News Big game energy

For the entire history of mass media up until now, the default order has always been to report men's sports first and women's sports second (if at all). With the exceptional popularity of the University of Iowa's women's basketball team, we may be witnessing the beginning of the end of that order. ■ Iowa's tournament games have beaten the ratings for almost all professional sports in the past year -- including the World Series and the NBA Finals. That's an exceptional turn of events. ■ It speaks to the indisputably transformative talent on display, of course. Yet it also points to the fact that when we want to see changes in the world, it's not enough to assume that money is the only element that matters. ■ Funding will always matter, but people's willingness to apply and refine their own skills do, too. But there is also the wholly unquantifiable element of human energy: Call it drive, will, momentum, spark, or something else, there's a characteristic that breaks the inertia of inaction and pushes people to do better. ■ Women athletes have been demonstrating terrific skill for decades. But the requisite energy is showing up in unprecedented ways. The world's most dominant individual athlete is the incredible Simone Biles. Women's wrestling is the fastest-growing sport in high schools. And the most-recognized player in college basketball is Iowa's Caitlin Clark (and there are two other women among the top five). The energy is on the side of reshuffling the old order.

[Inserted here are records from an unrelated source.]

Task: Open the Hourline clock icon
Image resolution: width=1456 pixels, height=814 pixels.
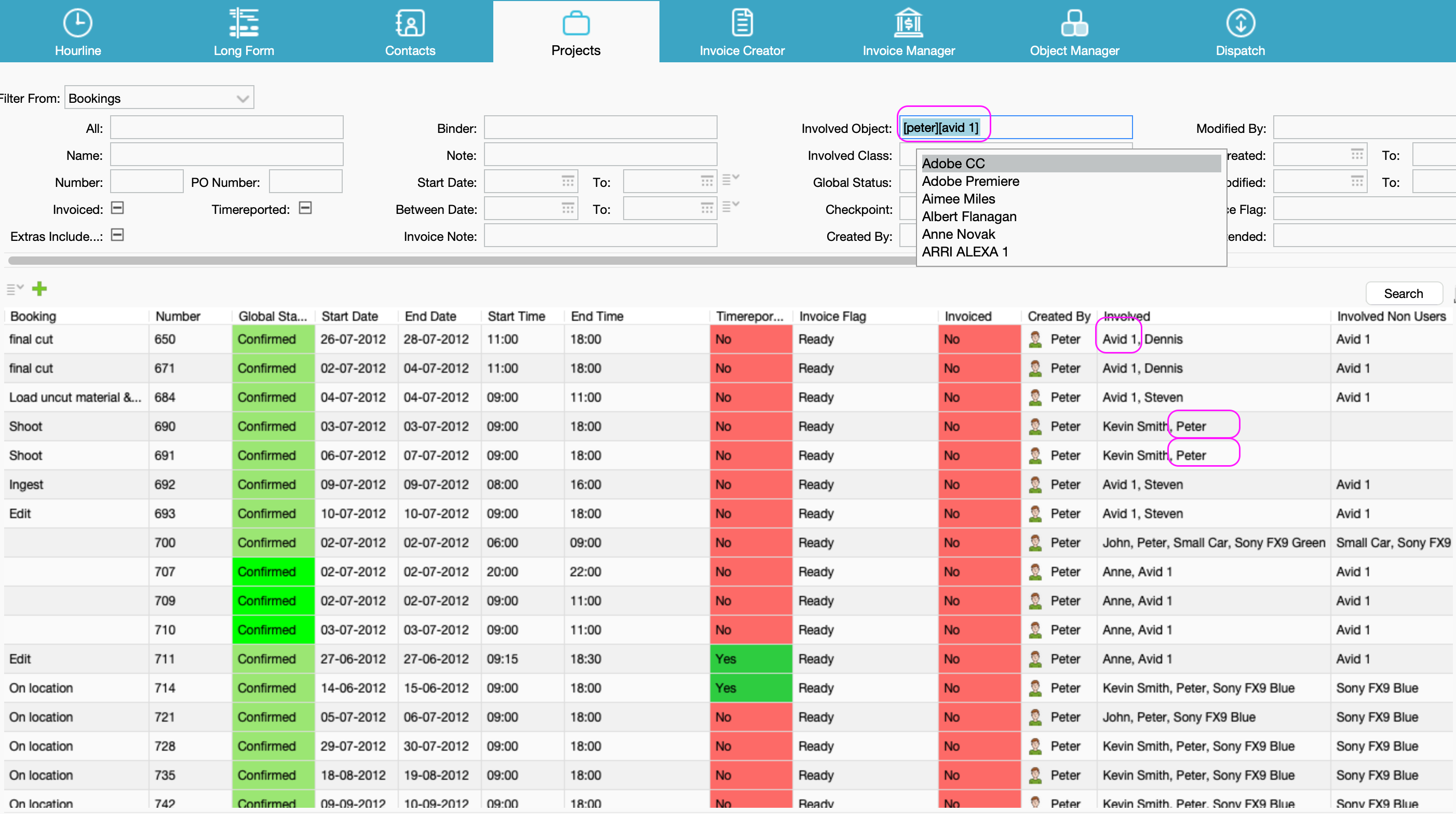Action: click(77, 23)
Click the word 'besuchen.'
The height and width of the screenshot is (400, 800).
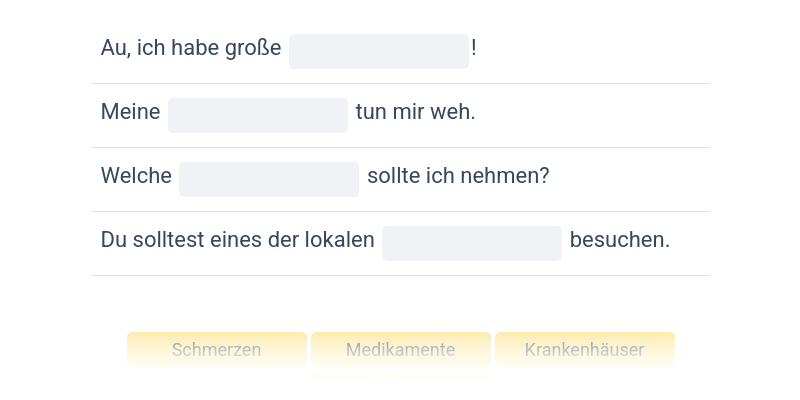coord(619,240)
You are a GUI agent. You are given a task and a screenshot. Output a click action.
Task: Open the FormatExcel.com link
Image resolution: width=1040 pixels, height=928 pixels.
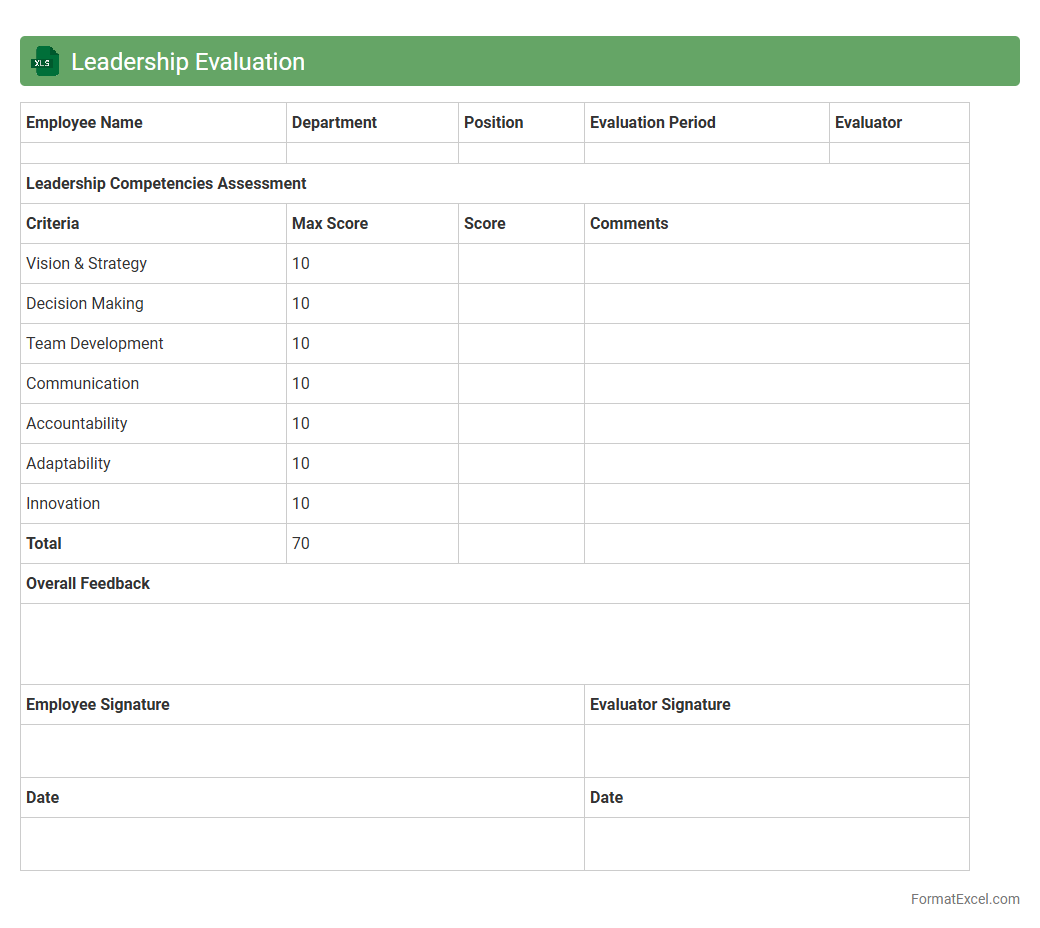click(964, 899)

Health Smaller families and tougher care choices

Japan is finding itself in a demographic trouble spot, with a labor market that is almost entirely employed, but a shrinking population of working-age people. The country's overall population is shrinking at a -0.41% annual rate, and the country has roughly one retiree for every two people of working age. ■ The United States is more youthful in many ways (with a ratio of about half as many retirees to working-age people, for example), but we're at risk of some similar hazards. Our birth rate isn't very high, and without our comparatively high rate of incoming migration, we could be facing a pretty alarming set of figures, too. ■ What's worth noting is that while much of the attention to birth and immigration rates tends to focus on the labor market, the consequences are no less important for the basic aspects of old-age care. Large families have traditionally been a source of social security (in the generic sense), and considerably smaller families will have to deal with their elders in different ways than in the past. ■ This could, paradoxically, make extended-family relations more important than when families tended to be much larger. We cannot just assume that there will be enough workers to adequately staff retirement homes, or that the funding will be readily available to outsource that care. ■ One in five families with children are raising lone offspring. That's bound to have consequences down the line, when care decisions (and other choices) have to be made on behalf of elderly relatives. It's not unlikely that nieces and nephews will end up caring for aunts and uncles, or that cousins will need to step in as de-facto brothers and sisters for one another, far more often than was the case when US households used to average nearly 6 people. ■ These are the factors that don't get captured in reports on workforce alone, and they're masked as well when immigration matters so heavily to net population growth. Japan may be well ahead of the United States in the changing tide of big-country population figures, but it's important to note some of the vital ways in which we're already likely to experience parallel trends. There are only so many ways in which robots will be able to "care" for us in the future.